Editorial
Sommaire
ÉDITORIAL DE LA 55ème LETTRE
Que dire en cette fin du mois d'avril qui soit de quelque importance, sinon la tristesse et la révolte devant la violence qui touche maintenant l'Europe. Après New York, Bagdad, Bali, etc. c'est maintenant Madrid…
Toutes autres considérations si intéressantes soient-elles paraissent alors dérisoires. La haine continue à déferler sur la planète et à tuer des hommes, des femmes et des enfants, otages qui n'ont directement rien à voir dans les conflits qui motivent leurs massacres. Peut-on se consoler en constatant que, grâce à la construction européenne, les hécatombes des guerres mondiales de la première moitié du siècle dernier semblent (pour l'instant) éradiquées?

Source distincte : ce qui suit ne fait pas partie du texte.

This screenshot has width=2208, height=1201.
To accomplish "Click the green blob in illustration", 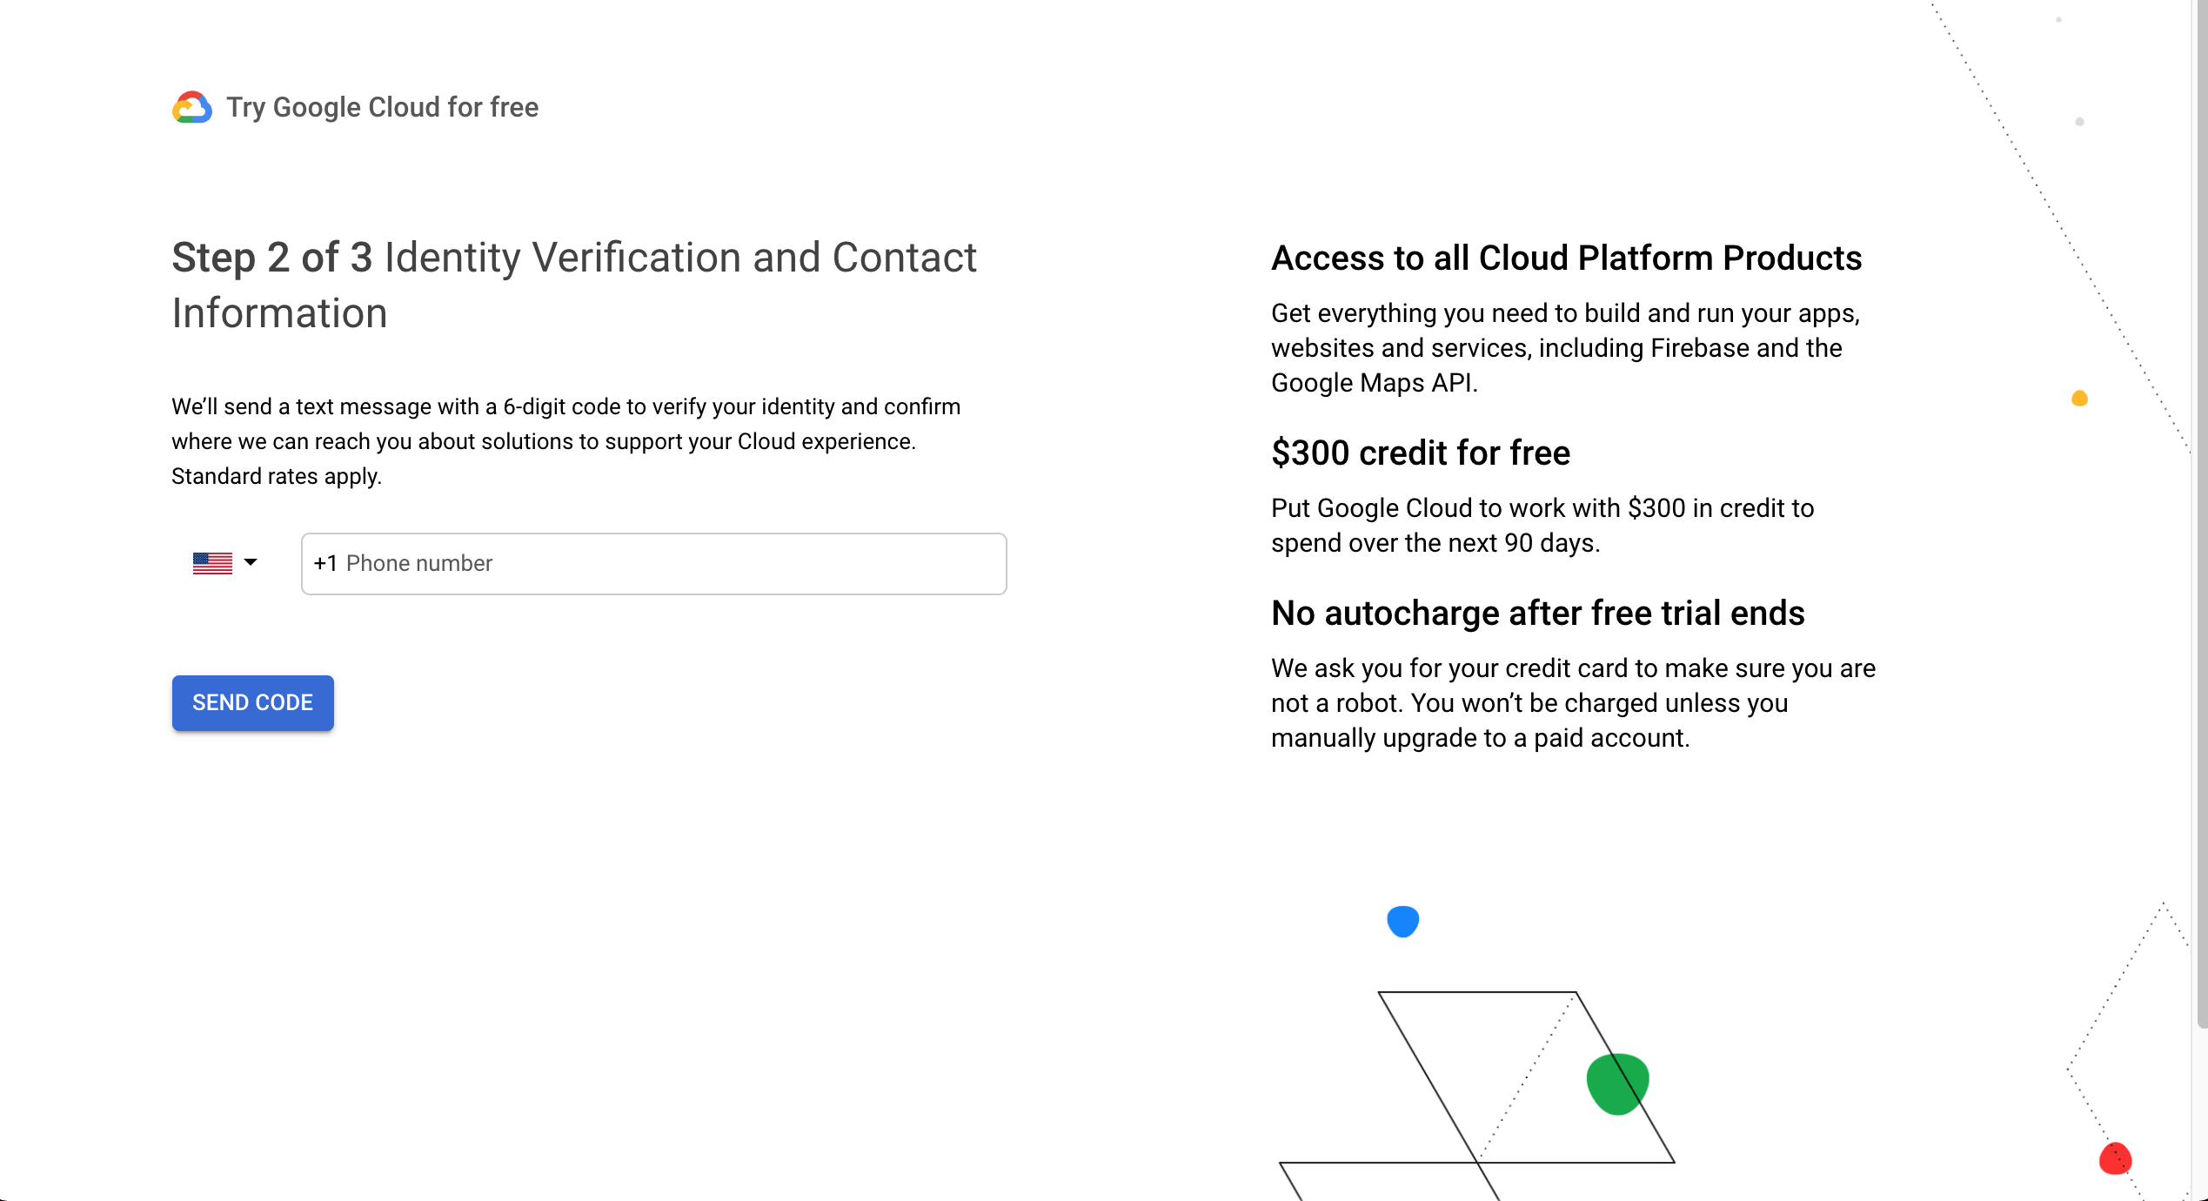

Certains me diront, avec juste raison, que la LETTRE n'est pas une revue de philosophie, encore moins de sciences politiques fussent-elles morales. Cependant nous ne pouvons rester indifférents. Alors que des hommes se battent contre la maladie, luttent pour accroître la longévité, pour adapter la vie aux environnements les plus extrêmes, d'autres n'hésitent pas à exterminer aveuglément même des enfants qui sont porteurs de l'avenir du monde. Absurde non?

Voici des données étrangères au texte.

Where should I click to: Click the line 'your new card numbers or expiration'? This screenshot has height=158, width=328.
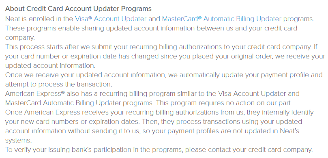click(154, 122)
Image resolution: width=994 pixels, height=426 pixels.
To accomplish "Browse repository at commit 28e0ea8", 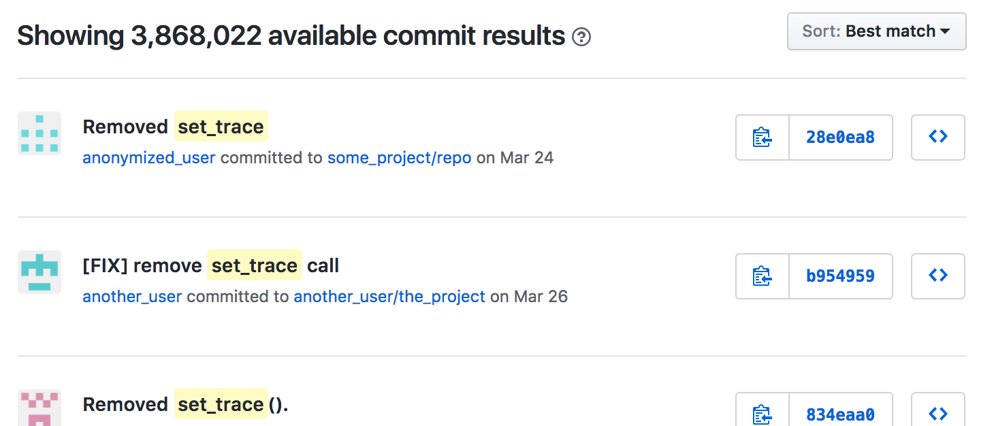I will [937, 137].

Les hommes ont encore bien du mal à sortir de l'animalité originelle, à se persuader qu'ils appartiennent à une espèce qu'ils ont nommée « Homme » , et dont ils ont à accomplir le destin caractérisé par l'émergence de l'intelligence consciente, qui implique la responsabilité vis-à-vis de l'avenir. A ce sujet, Théodore Monod disait et écrivait que l'Homme n'était pas encore humanisé. Un des obstacles à surmonter est, peut-être, pour les individus que nous sommes, de se situer, d'emboîter la durée de nos pauvres vies dans celle d'une évolution qui se mesure en milliards d'années. Comme le dit Georges Charpak dans un livre récent, je pense que nous avons besoin de nouveaux prophètes.
Cependant, quels que soient nos états d'âme, rien n'empêchera le printemps, annonciateur de la résurgence de la vie, de se manifester chaque année. Encore une fois l'hiver, qui chez nous avait endormi la vie, déménage pour s'installer sur l'Antarctide et les Terres Australes. C'est pour les hivernants le début de l'isolement et du confinement dans un climat de plus en plus hostile, particulièrement sur le continent blanc.

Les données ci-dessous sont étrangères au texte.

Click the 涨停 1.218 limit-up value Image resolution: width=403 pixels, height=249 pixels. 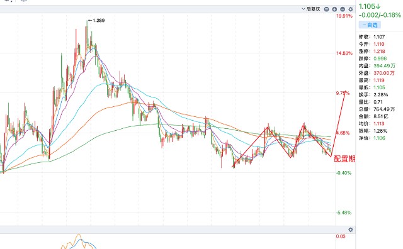pos(379,52)
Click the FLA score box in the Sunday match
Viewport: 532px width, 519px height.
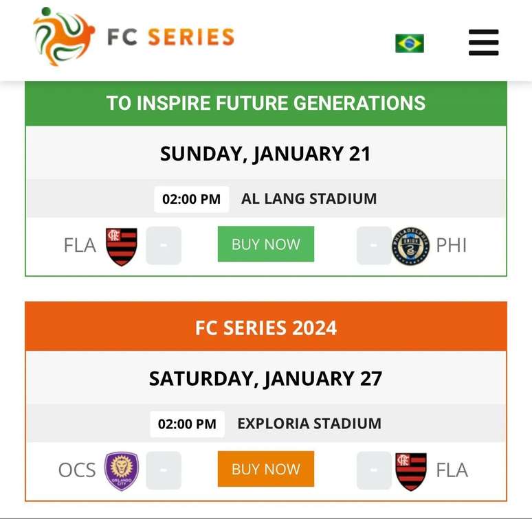click(x=164, y=246)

Le déroulement des hivernages a bien changé depuis les expéditions de la période héroïque des années 1945/50. Les rotations sont devenues plus nombreuses, les moyens de télécommunications plus faciles grâce aux satellites et à1nternet. A mon grand étonnement lors de la rotation « Cap 2000 » , à laquelle j'ai eu le bonheur de participer, j'ai découvert une cabine téléphonique publique qui fonctionnait à Port aux Français ! J'ai bien cru rêver.
Savoir qu'il existe un moyen de communication librement disponible est un facteur psychologique qui peut changer bien des choses les soirs de blues.
Les 25 mots hebdomadaires, en graphie, du message familial relativement peu confidentiel, les séjours de 12, 14, voire de 18 mois, ne sont plus que de lointains souvenirs. À tel point que l'AMAPOF s'interrogeait sur un lien possible entre cette évolution, dont elle se réjouit par ailleurs, et le désintéressement apparent des jeunes missionnaires pour les activités proposées par nos associations.
Bonne nouvelle, il semble bien qu'il n'en soit rien.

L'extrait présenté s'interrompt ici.